San Giorgio dei Greci in Venice Italy

This is my latest watercolor painting of Venice it features the leaning tower of San Giorgio dei Greci which means “Saint George of the Greeks.” It is a Greek Orthodox Cathedral. I never get tired of painting scenes of Venice, the atmosphere, sense of history, and myriad of textures and earth colors, all say paint me! Watercolor is particularly suited to painting these atmospheric scenes.

The painting is based on a photo I took a few years ago while holidaying in Venice. You can see that it was taken on quite a bright day. For my painting I altered the sky to give the scene more mood. I also decided not to put in the blue striped poles on the bottom right had side as they were too prominent.

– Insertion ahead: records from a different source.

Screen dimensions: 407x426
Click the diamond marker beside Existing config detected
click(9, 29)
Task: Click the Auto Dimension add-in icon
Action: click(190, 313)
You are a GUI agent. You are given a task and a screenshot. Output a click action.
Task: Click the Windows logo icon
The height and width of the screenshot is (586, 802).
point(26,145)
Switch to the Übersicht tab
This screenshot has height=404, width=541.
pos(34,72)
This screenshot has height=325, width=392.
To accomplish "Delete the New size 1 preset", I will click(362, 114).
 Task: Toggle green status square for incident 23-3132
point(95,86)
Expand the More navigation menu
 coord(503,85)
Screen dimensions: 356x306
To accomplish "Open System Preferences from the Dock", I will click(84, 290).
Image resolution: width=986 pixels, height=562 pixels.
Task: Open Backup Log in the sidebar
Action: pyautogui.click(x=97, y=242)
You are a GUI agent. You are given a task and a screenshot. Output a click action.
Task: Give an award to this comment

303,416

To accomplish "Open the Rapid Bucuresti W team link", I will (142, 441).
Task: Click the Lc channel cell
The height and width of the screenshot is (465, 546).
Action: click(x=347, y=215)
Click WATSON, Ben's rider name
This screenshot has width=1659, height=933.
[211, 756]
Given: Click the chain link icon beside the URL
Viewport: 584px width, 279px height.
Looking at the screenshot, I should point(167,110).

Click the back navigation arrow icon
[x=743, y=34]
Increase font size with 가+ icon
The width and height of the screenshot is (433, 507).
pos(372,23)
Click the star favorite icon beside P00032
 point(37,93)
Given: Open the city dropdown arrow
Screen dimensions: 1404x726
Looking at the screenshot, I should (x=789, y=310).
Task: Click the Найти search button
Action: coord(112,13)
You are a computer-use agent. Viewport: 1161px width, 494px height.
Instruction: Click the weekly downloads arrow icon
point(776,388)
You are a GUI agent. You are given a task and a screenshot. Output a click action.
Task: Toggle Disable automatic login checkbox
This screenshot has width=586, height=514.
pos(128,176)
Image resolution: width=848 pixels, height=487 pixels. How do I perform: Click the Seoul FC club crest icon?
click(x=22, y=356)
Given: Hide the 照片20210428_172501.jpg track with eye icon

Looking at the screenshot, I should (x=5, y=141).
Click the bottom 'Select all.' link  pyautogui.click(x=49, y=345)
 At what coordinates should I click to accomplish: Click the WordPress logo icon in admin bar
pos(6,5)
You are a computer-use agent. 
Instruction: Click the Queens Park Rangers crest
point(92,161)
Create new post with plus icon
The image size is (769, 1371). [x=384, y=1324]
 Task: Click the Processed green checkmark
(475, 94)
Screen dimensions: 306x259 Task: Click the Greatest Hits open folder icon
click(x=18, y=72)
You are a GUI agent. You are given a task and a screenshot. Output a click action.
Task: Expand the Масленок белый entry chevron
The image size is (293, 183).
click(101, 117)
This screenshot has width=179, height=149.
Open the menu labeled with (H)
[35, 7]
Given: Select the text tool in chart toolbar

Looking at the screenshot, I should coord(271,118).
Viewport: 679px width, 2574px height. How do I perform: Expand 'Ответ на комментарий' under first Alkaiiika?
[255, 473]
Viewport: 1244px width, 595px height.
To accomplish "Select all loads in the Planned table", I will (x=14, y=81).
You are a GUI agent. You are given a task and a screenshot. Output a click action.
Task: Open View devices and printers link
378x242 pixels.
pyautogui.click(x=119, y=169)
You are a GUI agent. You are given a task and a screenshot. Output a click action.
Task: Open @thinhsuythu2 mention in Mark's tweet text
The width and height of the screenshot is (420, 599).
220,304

San Giorgio dei Greci watercolor painting

Leaning tower of San Giorgio dei Greci
Leaning tower of San Giorgio dei Greci watercolor painting by Joe Cartwright

Reference photo for my painting

San Giorgio dei Greci and Venice Canal
San Giorgio dei Greci and Venice Canal reference photo

How to draw this Venetian canal scene

Drawing a scene like this, where buildings are not parallel to one another as the canal varies in width can be a challenge. Also some of the buildings lean one way or the other. The trick is not to draw them with a single vanishing point but have the lines that converge on a vanishing region rather than a single point. You can see this in the image below. I have marked eye level as just above the bridge height. On a flat straight road with building fronts parallel to the roadway, all the lines moving away from the viewer such as window lines, would converge on a single point, know as the vanishing point, somewhere on eye level. However all such lines in this scene converge, not at a single point, but in a general region.

Drawing irregular Venice Canal vanishing points
Drawing irregular Venice Canal vanishing points

As long as these key lines converge in the same general area the perspective in your drawing should look OK. Another way to look at this is that each building will generally have its own vanishing point, as in typical perspective scene, however the vanishing point will not necessarily be the same for all buildings an structures.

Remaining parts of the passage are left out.